I'll also be taking print requests for this one. Hopefully i can sell some . The uploaded one here is a quarter of the real size. The real deal is 8 or 9 inches wide by 14 inches tall. nice looking dimensions. I already sold one to a classmate and the print came out beautifully. They got the colors spot on.

Commision slots are still open  I will try to get as much done before i leave for Australia. And try to get as many sketches, inkings done while i'm in Australia so load em up .

-----------------

Character - Wish ? xD
Inking - OpenCanvas 4.06e
Coloring - Photoshop CS3 !!!!! extended !!!!
Time spent - 20 hours
Mid-Motivation - Sushi ^________^


*ps: Check out some of my other works as well if you like this one 
	

	
	
		
		

		
			



*


----------



## lagman (Jun 13, 2007)

That's beautiful.


----------



## Salamantis (Jun 15, 2007)

Wow.
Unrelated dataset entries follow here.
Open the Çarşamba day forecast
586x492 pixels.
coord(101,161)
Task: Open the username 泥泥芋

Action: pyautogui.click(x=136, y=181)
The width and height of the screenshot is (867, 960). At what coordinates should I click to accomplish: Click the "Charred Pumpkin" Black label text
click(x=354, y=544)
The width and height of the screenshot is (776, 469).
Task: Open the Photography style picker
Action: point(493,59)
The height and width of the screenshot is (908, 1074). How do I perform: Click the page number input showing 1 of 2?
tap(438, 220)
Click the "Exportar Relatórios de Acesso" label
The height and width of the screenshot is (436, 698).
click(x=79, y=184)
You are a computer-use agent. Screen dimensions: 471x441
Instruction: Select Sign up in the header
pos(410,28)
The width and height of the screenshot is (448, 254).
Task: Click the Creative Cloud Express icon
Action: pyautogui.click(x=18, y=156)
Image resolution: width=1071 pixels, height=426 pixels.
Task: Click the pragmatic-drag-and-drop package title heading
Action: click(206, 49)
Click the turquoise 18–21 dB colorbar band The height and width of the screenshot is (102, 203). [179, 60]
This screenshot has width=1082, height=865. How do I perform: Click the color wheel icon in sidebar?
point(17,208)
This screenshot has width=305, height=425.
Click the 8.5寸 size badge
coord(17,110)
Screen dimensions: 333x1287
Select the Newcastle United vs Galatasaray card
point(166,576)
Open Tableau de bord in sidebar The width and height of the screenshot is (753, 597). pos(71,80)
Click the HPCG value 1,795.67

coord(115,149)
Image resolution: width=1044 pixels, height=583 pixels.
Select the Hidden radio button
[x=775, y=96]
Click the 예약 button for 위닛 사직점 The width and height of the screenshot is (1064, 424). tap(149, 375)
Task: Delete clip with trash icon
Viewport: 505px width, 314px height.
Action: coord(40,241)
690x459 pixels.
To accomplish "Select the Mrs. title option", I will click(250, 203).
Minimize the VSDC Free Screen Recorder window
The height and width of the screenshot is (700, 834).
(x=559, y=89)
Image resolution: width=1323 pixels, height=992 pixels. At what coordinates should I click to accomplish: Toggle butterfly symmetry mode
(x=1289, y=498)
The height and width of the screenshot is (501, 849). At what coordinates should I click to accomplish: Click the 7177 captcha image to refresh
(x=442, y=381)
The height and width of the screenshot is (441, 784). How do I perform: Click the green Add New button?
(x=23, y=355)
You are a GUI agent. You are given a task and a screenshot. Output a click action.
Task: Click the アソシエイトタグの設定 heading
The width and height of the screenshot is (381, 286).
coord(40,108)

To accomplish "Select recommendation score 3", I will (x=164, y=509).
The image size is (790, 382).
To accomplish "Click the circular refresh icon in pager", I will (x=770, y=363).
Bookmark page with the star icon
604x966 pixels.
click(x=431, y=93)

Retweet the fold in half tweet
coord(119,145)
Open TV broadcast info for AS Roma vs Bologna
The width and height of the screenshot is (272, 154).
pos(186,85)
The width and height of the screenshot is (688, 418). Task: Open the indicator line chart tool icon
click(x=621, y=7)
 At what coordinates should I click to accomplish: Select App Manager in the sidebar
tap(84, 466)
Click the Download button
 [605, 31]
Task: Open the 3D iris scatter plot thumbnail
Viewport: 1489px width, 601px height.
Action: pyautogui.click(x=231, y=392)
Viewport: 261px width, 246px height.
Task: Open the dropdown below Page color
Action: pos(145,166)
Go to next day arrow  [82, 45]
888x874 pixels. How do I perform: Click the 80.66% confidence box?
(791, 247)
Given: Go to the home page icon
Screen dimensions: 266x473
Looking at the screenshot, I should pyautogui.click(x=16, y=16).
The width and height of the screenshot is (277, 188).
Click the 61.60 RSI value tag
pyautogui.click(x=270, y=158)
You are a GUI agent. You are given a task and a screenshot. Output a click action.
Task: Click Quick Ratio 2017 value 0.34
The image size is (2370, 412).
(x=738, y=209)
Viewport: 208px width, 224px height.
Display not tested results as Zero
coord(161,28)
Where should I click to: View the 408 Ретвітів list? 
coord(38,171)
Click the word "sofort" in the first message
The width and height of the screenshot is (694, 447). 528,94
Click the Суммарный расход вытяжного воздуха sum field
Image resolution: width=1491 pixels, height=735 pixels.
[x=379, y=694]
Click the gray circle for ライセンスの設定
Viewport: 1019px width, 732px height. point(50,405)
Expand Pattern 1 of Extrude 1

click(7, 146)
Just wow.

That is just beautiful... I'm still amazed just looking at the details 
	

	
	
		
		

		
		
	


	




Very nice work. Really nice.


----------



## Mewgia (Jun 17, 2007)

Wow, that's amazing. If I had Money to burn I'd definately buy a print from you, but sadly, I do not.


Also:


QUOTE(ProjectVirtue @ Jun 12 2007 said:


> Mid-Motivation - Sushi ^________^









[EDIT] Just read your profile out of sheerboredom, and saw that your favorite movie is "V for Vendetta". Good choice. That. Movie. Owns.

[EDIT AGAIN] Your "Prelude to Your End" is my new desktop btw.  I love the Violin (though not as much as the cello >:3), it's beautiful, and it's sized well for a background. So I'm using it.

[EDIT AGAIN AGAIN] Though I'll be damned if I find someone who is serious about playing the Violin that has such horrible hand positions. That's the only gripe I have with your drawings really, and it doesn't take away from the beauty of the art at all. I critisize anything for any little problem, so the fact that I only have one real critisism of your art means that you are officially awesome =D


----------